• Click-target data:
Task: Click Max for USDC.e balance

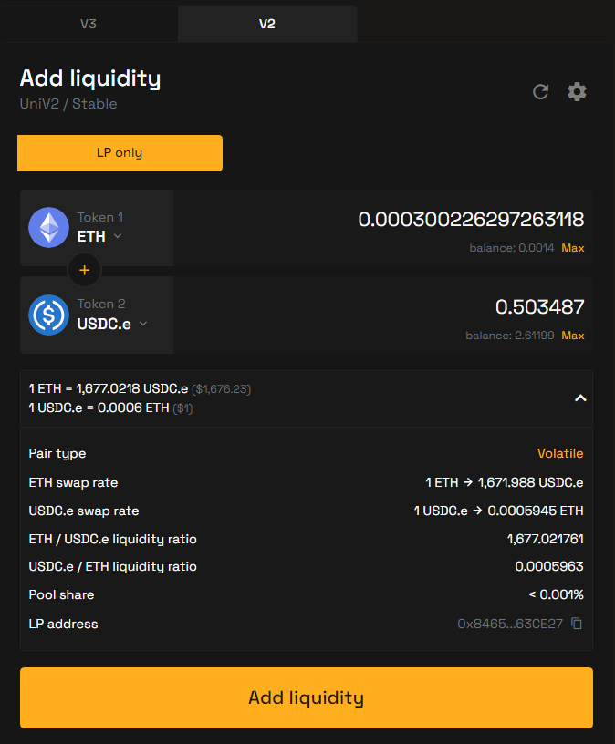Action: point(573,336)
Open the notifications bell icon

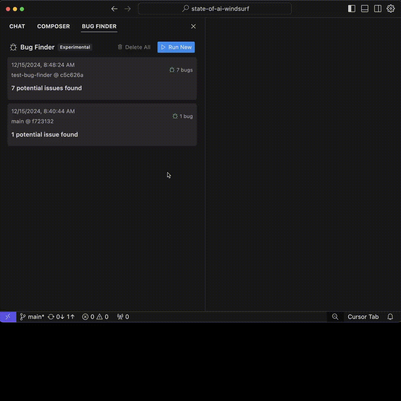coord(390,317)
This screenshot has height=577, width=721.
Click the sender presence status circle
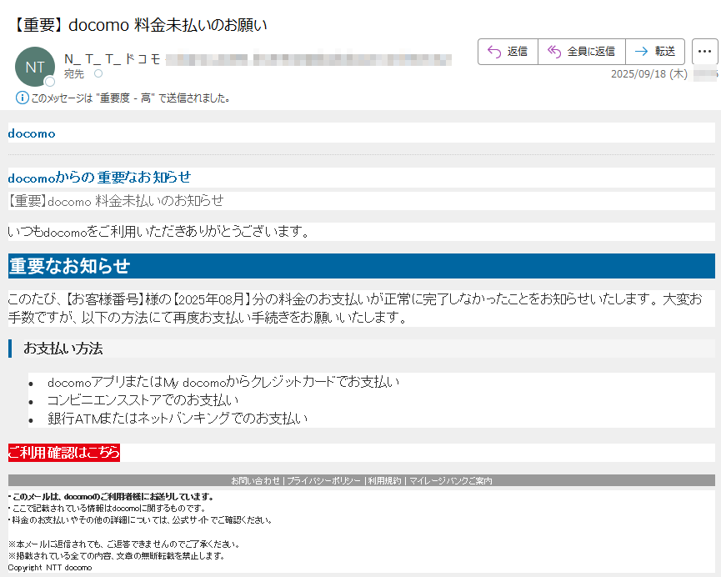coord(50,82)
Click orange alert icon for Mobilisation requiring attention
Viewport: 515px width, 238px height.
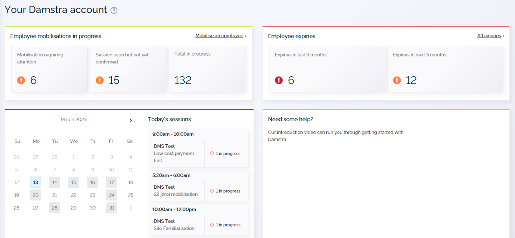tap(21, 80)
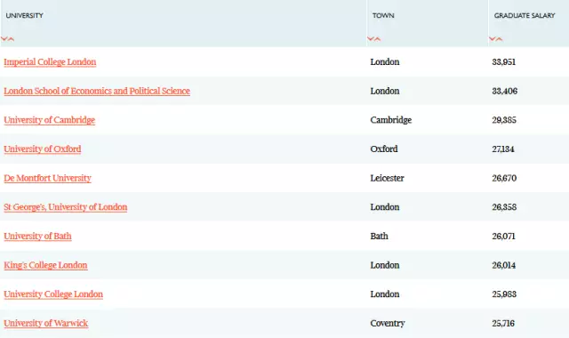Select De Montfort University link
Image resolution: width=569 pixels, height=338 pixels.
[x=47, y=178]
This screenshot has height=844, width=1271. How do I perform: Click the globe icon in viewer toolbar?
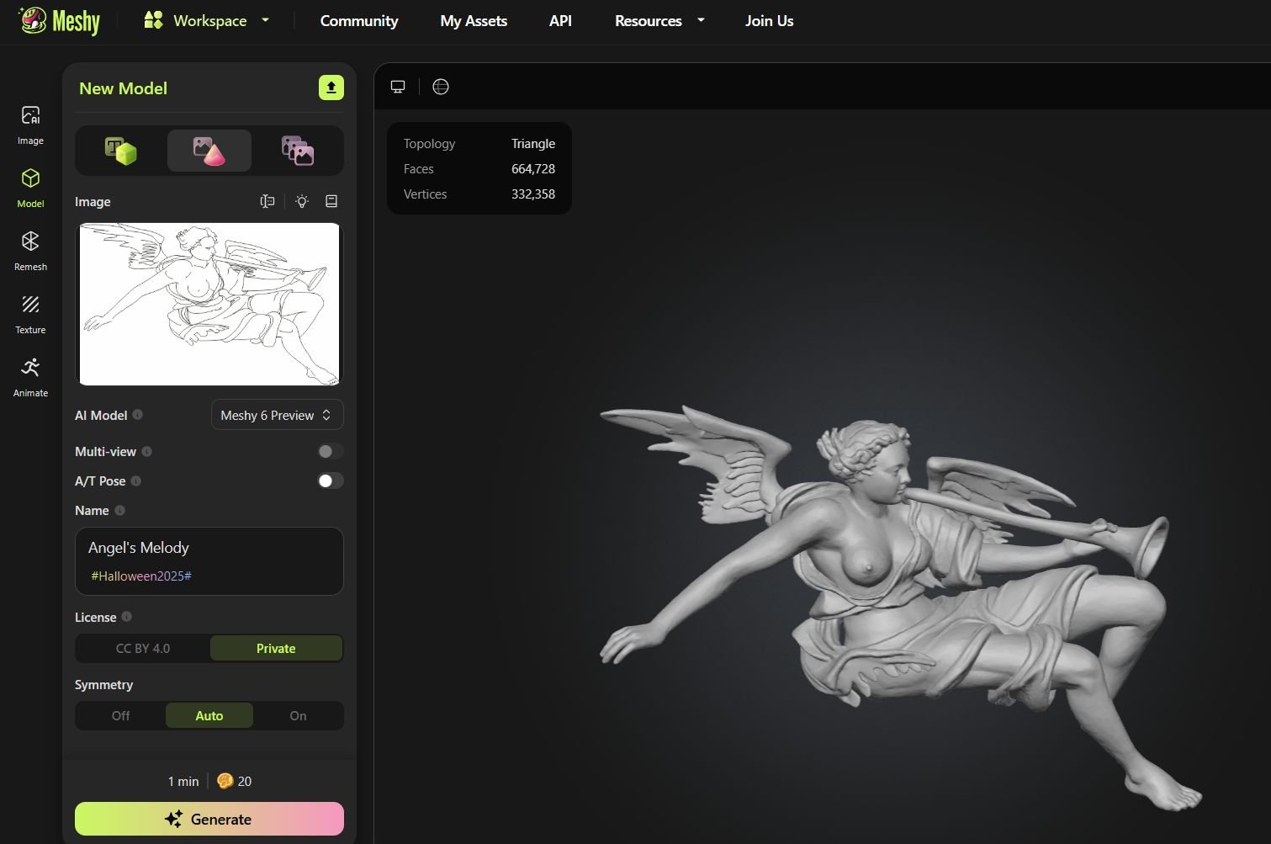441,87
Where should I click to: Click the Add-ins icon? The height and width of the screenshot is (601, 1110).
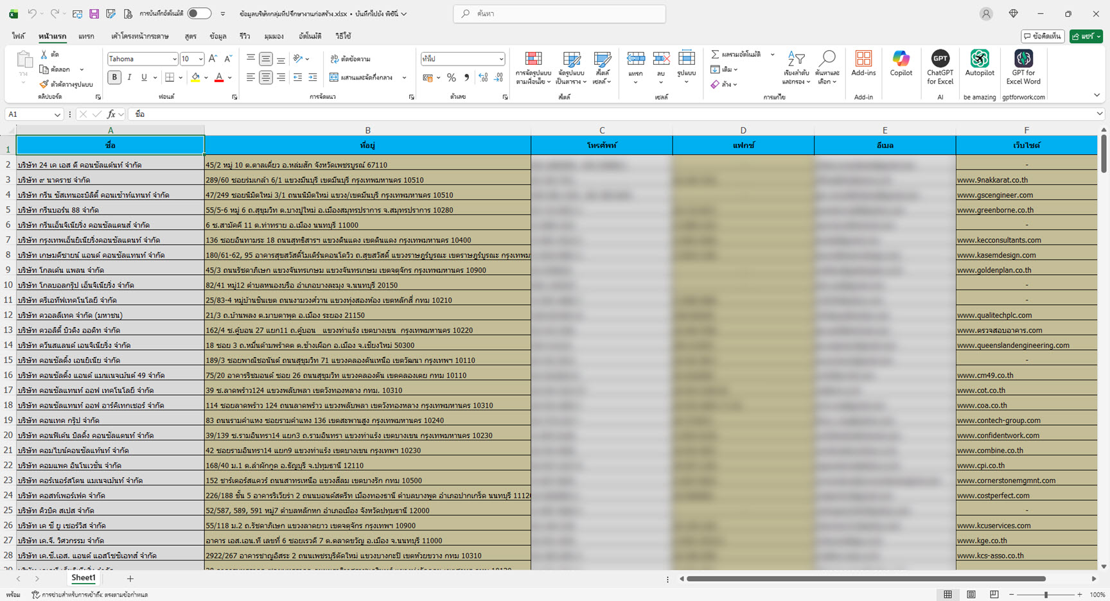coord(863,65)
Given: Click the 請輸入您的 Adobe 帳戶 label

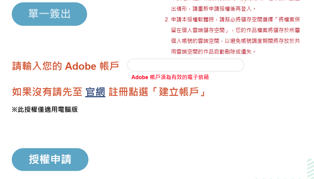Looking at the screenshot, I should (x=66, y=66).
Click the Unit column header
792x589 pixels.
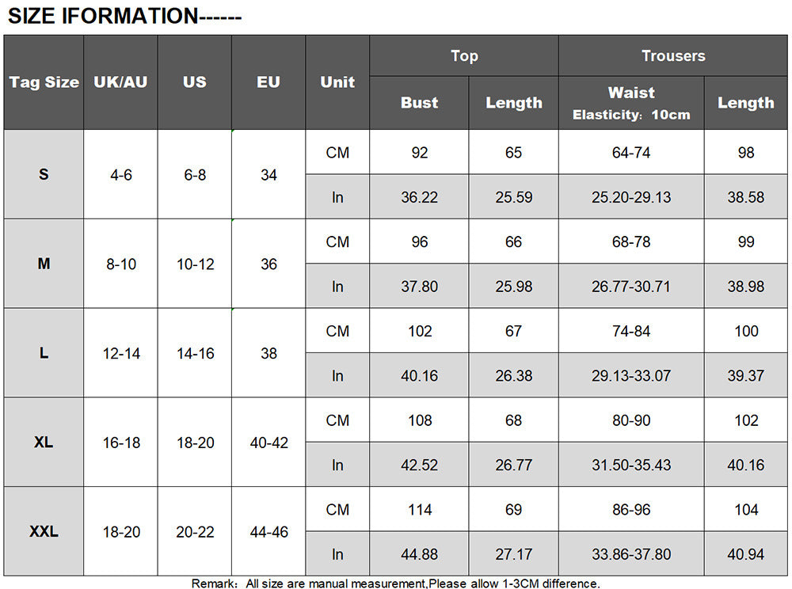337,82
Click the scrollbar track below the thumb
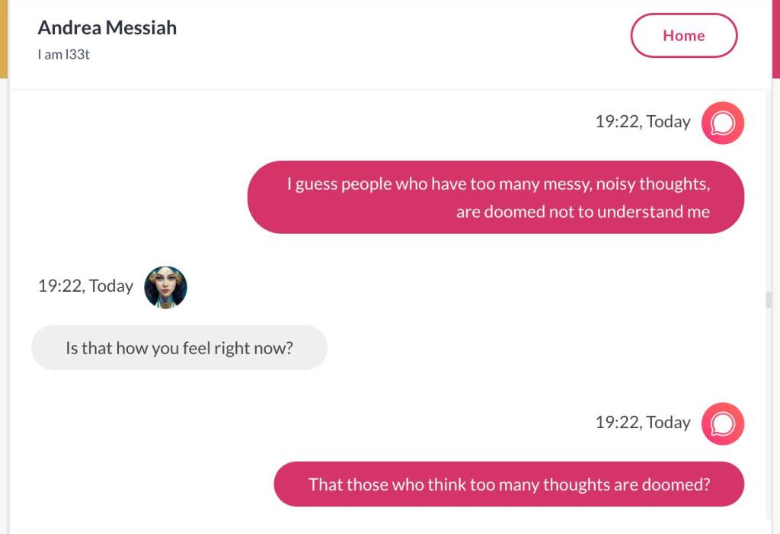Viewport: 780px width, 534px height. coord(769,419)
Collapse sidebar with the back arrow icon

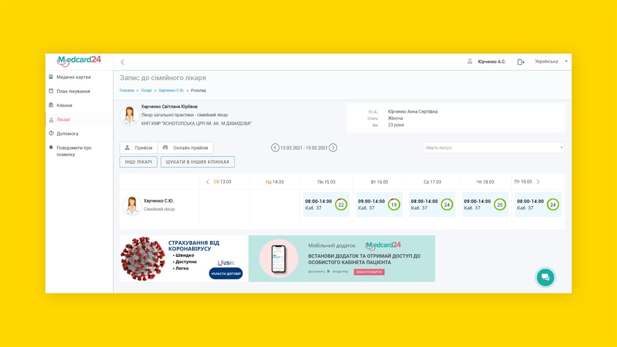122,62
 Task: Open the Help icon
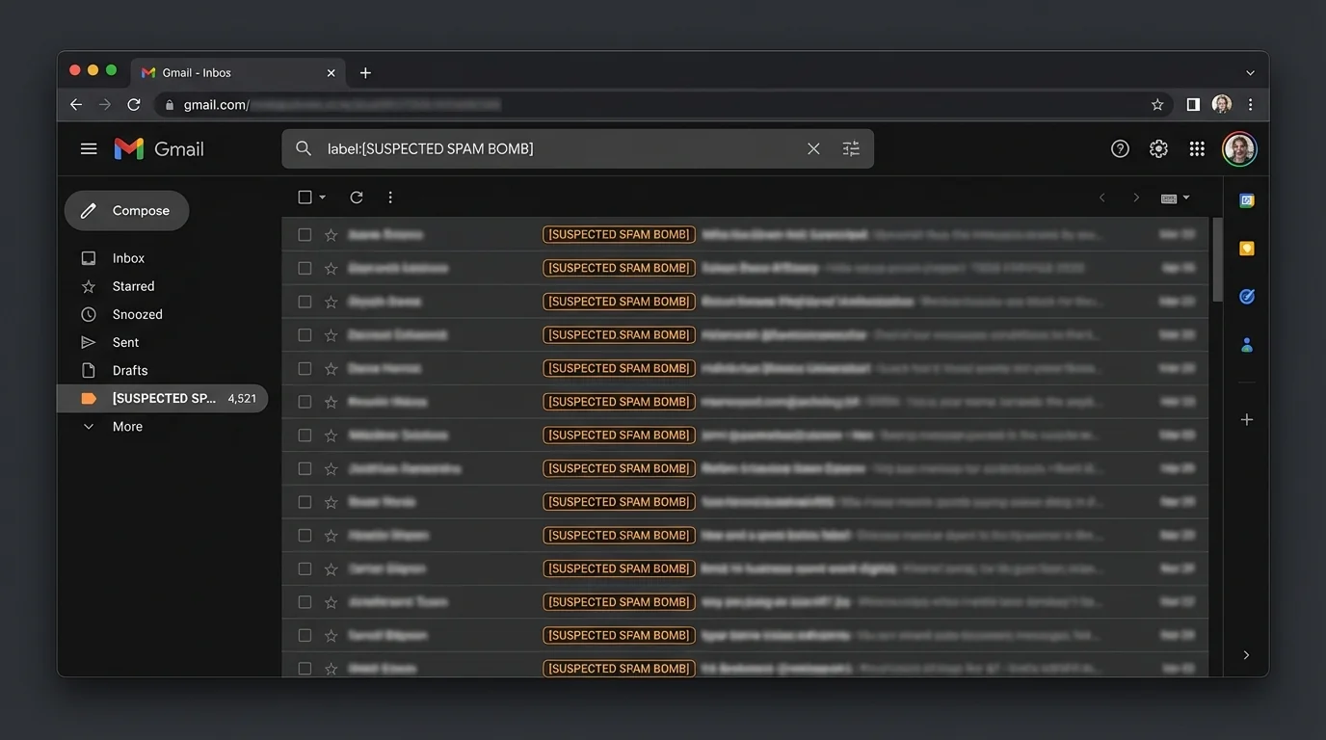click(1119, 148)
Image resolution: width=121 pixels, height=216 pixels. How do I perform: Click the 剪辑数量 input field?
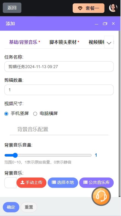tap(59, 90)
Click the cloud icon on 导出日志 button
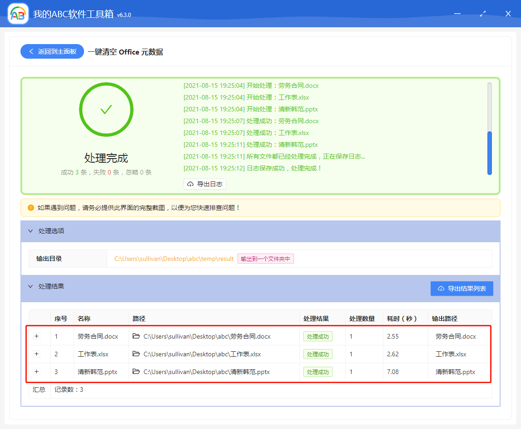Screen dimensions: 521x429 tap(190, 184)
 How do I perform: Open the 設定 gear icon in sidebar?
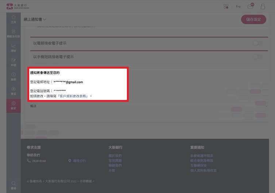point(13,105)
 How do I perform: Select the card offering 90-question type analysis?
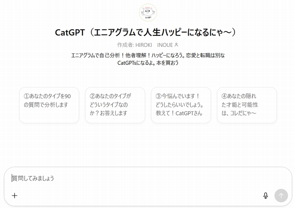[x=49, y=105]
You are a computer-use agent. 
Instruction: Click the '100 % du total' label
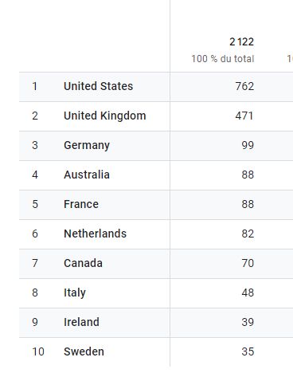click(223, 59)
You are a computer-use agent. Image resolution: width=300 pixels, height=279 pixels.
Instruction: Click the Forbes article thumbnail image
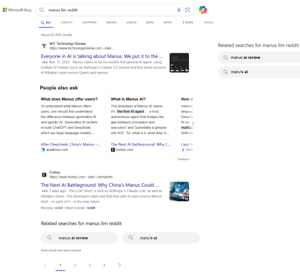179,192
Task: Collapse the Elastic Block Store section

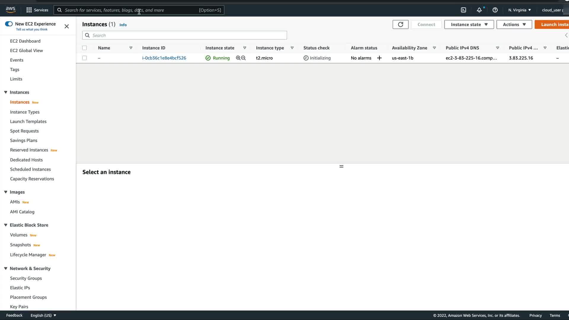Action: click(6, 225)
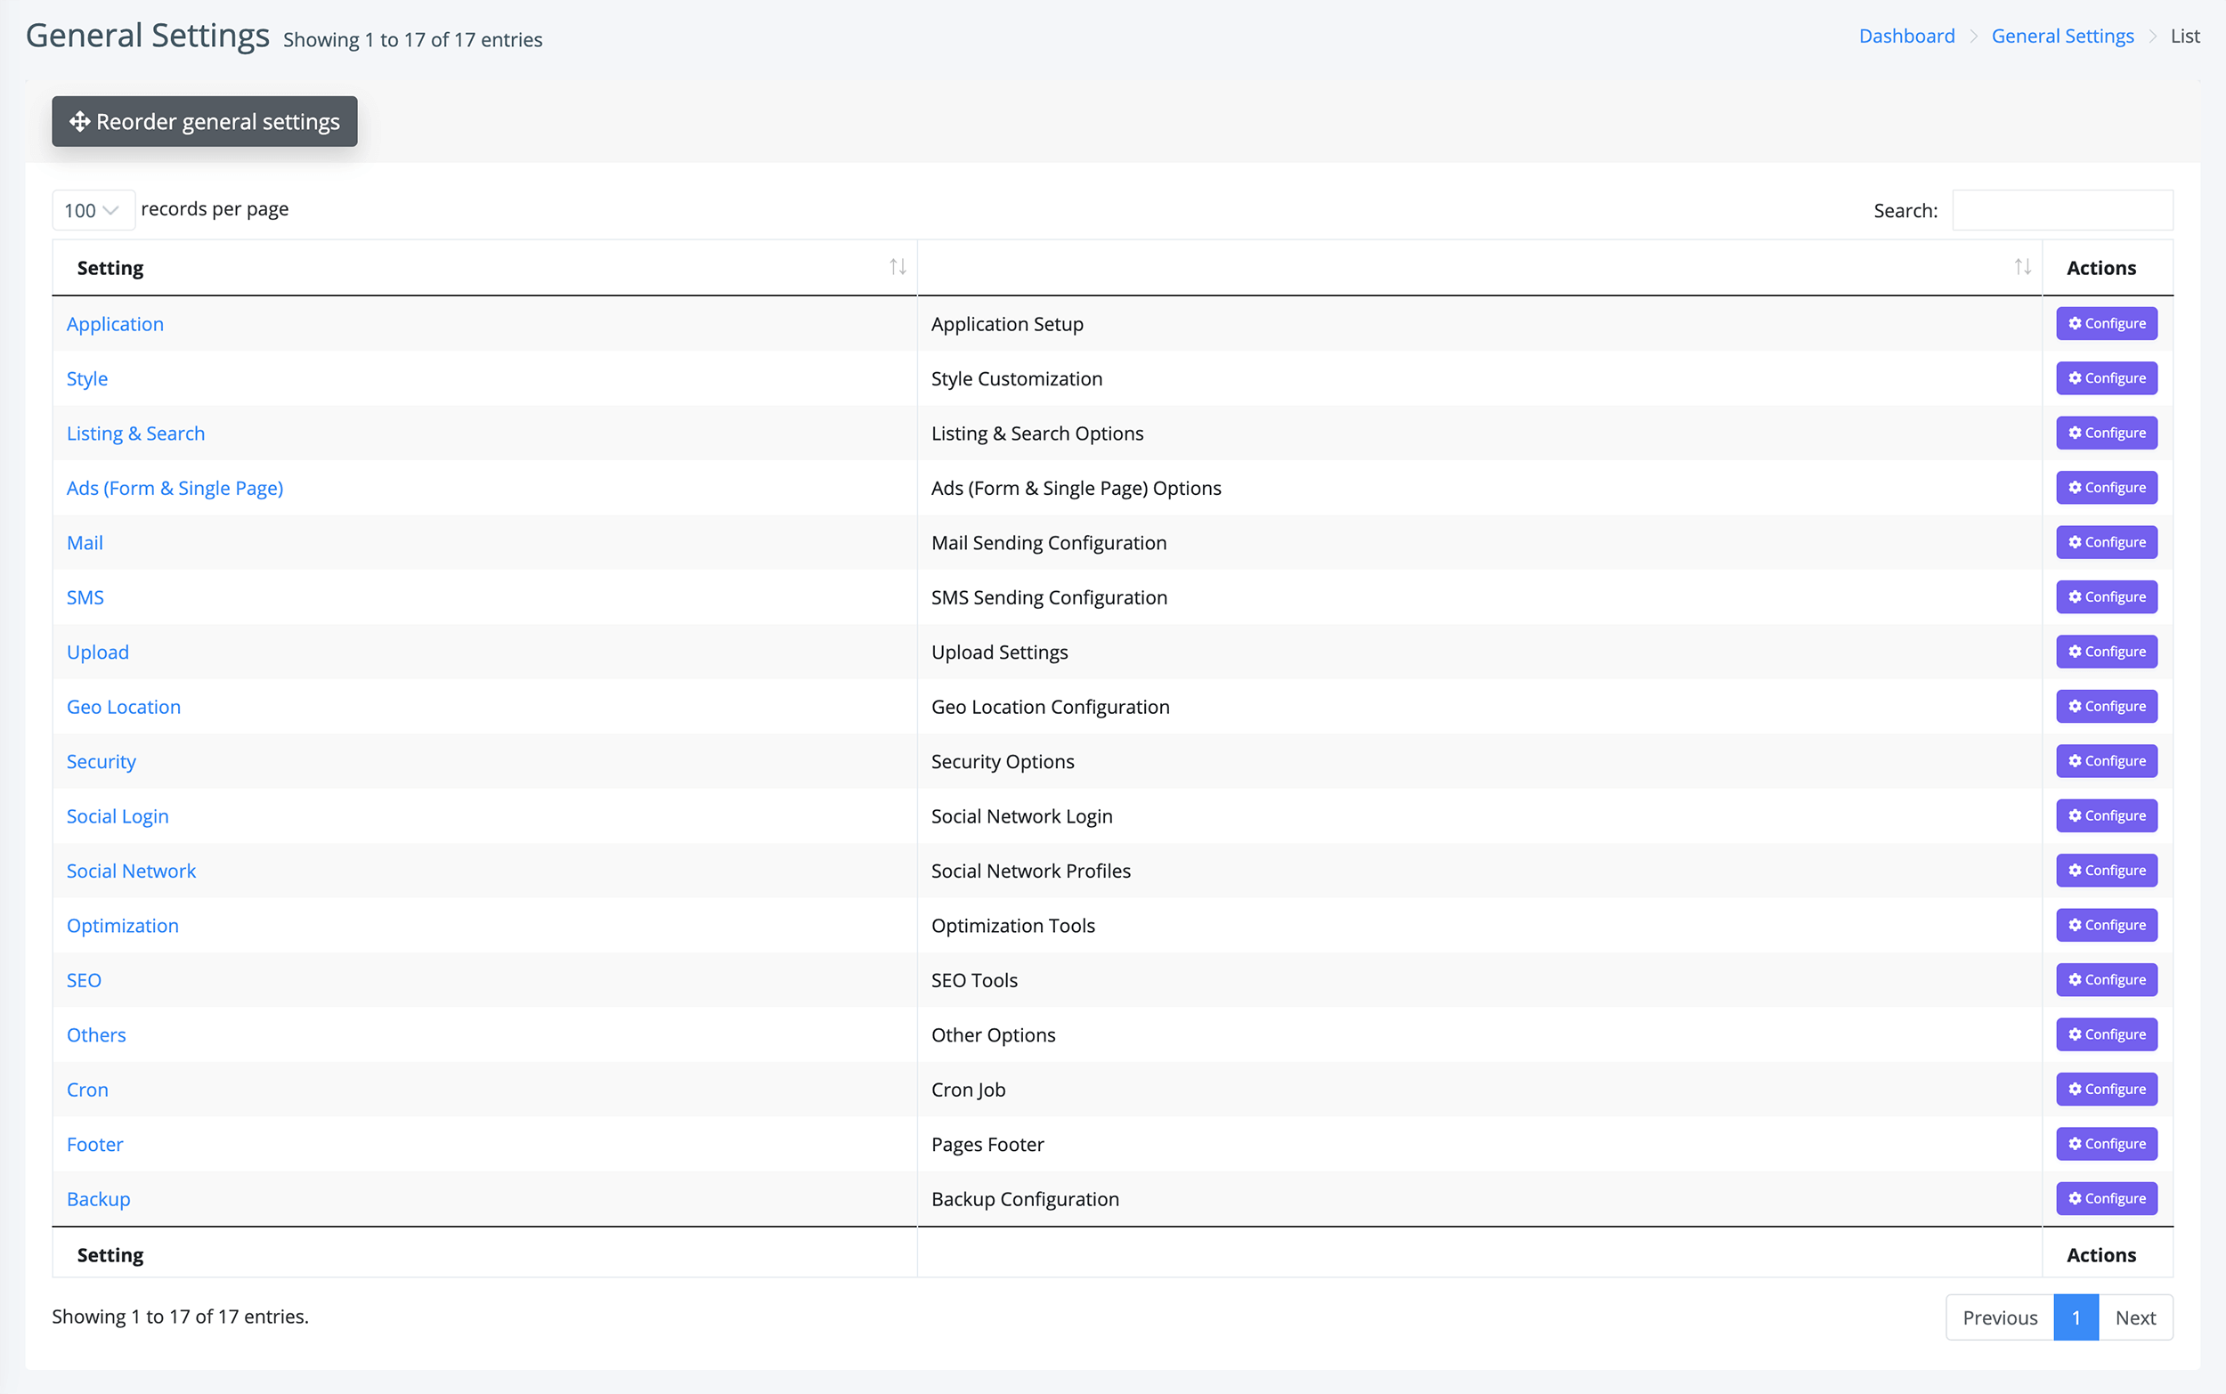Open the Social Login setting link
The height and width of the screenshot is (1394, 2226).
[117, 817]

• Given task:
Copy out the listing above line for line, without the pictures.

• Full response:
Task: Click Max for USDC.e balance

Action: point(573,336)
Open the notifications bell icon

coord(390,317)
This screenshot has height=577, width=721.
Click the sender presence status circle
coord(50,82)
Click orange alert icon for Mobilisation requiring attention
Viewport: 515px width, 238px height.
tap(21, 80)
Select De Montfort University link
Image resolution: width=569 pixels, height=338 pixels.
[x=47, y=178]
This screenshot has height=844, width=1271. How do I perform: Click the globe icon in viewer toolbar?
441,87
Where should I click to: Click the Add-ins icon? The height and width of the screenshot is (601, 1110).
coord(863,65)
Given: Click the 請輸入您的 Adobe 帳戶 label

Looking at the screenshot, I should (x=66, y=66).
Click the Unit column header
792x589 pixels.
337,82
Click the scrollbar track below the thumb
Viewport: 780px width, 534px height. coord(769,419)
Collapse sidebar with the back arrow icon

122,62
 Task: Open the Help icon
click(1119, 148)
Image resolution: width=121 pixels, height=216 pixels. How do I perform: Click the 剪辑数量 input field?
tap(59, 90)
Click the cloud icon on 导出日志 button
Screen dimensions: 521x429 tap(190, 184)
 How do I perform: Open the 設定 gear icon in sidebar?
point(13,105)
 How do I perform: Select the card offering 90-question type analysis?
[x=49, y=105]
You are a computer-use agent. 
Instruction: Click the '100 % du total' label
click(223, 59)
You are a computer-use agent. Image resolution: width=300 pixels, height=279 pixels.
Instruction: Click the Forbes article thumbnail image
179,192
Task: Collapse the Elastic Block Store section

Action: click(6, 225)
Open the Social Login setting link
The height and width of the screenshot is (1394, 2226).
[117, 817]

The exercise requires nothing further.